• [Given instruction]: Starting at the listing line that contains "Image resolution: width=784" and stopping after the line that contains "landscape is located", rewrite those lines as a Markdown table with the columns Row and Line, skipping any blank lines.

- - - - -

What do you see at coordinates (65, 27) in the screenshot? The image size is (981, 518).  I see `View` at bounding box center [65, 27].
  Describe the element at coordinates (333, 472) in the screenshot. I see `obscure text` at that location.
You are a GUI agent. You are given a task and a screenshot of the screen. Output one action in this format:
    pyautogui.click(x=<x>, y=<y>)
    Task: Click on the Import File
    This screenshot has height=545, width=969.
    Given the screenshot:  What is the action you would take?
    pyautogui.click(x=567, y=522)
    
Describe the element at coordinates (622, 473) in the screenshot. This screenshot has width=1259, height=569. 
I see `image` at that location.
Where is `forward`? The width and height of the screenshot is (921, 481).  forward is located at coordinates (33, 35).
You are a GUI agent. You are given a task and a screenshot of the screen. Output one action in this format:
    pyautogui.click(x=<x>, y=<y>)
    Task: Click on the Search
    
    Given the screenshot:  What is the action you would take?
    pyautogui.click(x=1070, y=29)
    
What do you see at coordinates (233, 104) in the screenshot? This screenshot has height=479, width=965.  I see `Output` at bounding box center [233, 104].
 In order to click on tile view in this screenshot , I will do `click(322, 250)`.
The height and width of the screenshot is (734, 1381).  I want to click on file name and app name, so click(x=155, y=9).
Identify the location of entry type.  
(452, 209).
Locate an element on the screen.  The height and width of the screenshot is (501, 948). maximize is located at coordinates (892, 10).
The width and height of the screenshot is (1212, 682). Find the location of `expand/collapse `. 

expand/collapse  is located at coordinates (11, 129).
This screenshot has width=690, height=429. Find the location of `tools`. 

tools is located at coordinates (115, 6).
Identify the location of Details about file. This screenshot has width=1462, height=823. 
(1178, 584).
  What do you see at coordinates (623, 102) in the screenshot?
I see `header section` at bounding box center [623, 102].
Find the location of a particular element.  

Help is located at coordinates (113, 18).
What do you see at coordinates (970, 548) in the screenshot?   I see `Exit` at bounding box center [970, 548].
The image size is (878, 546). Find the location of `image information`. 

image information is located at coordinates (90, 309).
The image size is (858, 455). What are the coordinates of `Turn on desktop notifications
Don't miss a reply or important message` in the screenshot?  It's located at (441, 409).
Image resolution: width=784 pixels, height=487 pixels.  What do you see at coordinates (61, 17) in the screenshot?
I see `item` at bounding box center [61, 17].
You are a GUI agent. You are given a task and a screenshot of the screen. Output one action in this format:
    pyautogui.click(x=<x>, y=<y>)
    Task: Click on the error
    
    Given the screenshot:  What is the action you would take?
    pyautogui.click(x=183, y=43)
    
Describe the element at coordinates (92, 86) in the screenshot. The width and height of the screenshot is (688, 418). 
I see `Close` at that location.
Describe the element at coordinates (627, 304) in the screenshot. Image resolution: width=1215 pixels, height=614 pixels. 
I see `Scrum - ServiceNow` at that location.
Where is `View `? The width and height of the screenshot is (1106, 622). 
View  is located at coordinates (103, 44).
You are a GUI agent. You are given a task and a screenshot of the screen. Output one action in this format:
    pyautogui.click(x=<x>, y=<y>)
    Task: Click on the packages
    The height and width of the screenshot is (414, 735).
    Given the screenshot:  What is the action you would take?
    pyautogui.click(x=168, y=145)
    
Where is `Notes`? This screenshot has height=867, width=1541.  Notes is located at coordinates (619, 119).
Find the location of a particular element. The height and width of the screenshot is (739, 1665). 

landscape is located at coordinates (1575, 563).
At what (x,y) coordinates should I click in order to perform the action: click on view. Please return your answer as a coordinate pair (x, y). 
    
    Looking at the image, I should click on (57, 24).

- - - - -

• [Complete answer]:
| Row | Line |
|---|---|
| 1 | Image resolution: width=784 pixels, height=487 pixels.  What do you see at coordinates (61, 17) in the screenshot? |
| 2 | I see `item` at bounding box center [61, 17]. |
| 3 | You are a GUI agent. You are given a task and a screenshot of the screen. Output one action in this format: |
| 4 |     pyautogui.click(x=<x>, y=<y>) |
| 5 |     Task: Click on the error |
| 6 |     Given the screenshot:  What is the action you would take? |
| 7 |     pyautogui.click(x=183, y=43) |
| 8 | Describe the element at coordinates (92, 86) in the screenshot. The width and height of the screenshot is (688, 418).  |
| 9 | I see `Close` at that location. |
| 10 | Describe the element at coordinates (627, 304) in the screenshot. Image resolution: width=1215 pixels, height=614 pixels.  |
| 11 | I see `Scrum - ServiceNow` at that location. |
| 12 | Where is `View `? The width and height of the screenshot is (1106, 622).  |
| 13 | View  is located at coordinates (103, 44). |
| 14 | You are a GUI agent. You are given a task and a screenshot of the screen. Output one action in this format: |
| 15 |     pyautogui.click(x=<x>, y=<y>) |
| 16 |     Task: Click on the packages |
| 17 |     The height and width of the screenshot is (414, 735). |
| 18 |     Given the screenshot:  What is the action you would take? |
| 19 |     pyautogui.click(x=168, y=145) |
| 20 | Where is `Notes`? This screenshot has height=867, width=1541.  Notes is located at coordinates (619, 119). |
| 21 | Find the location of a particular element. The height and width of the screenshot is (739, 1665).  |
| 22 | landscape is located at coordinates (1575, 563). |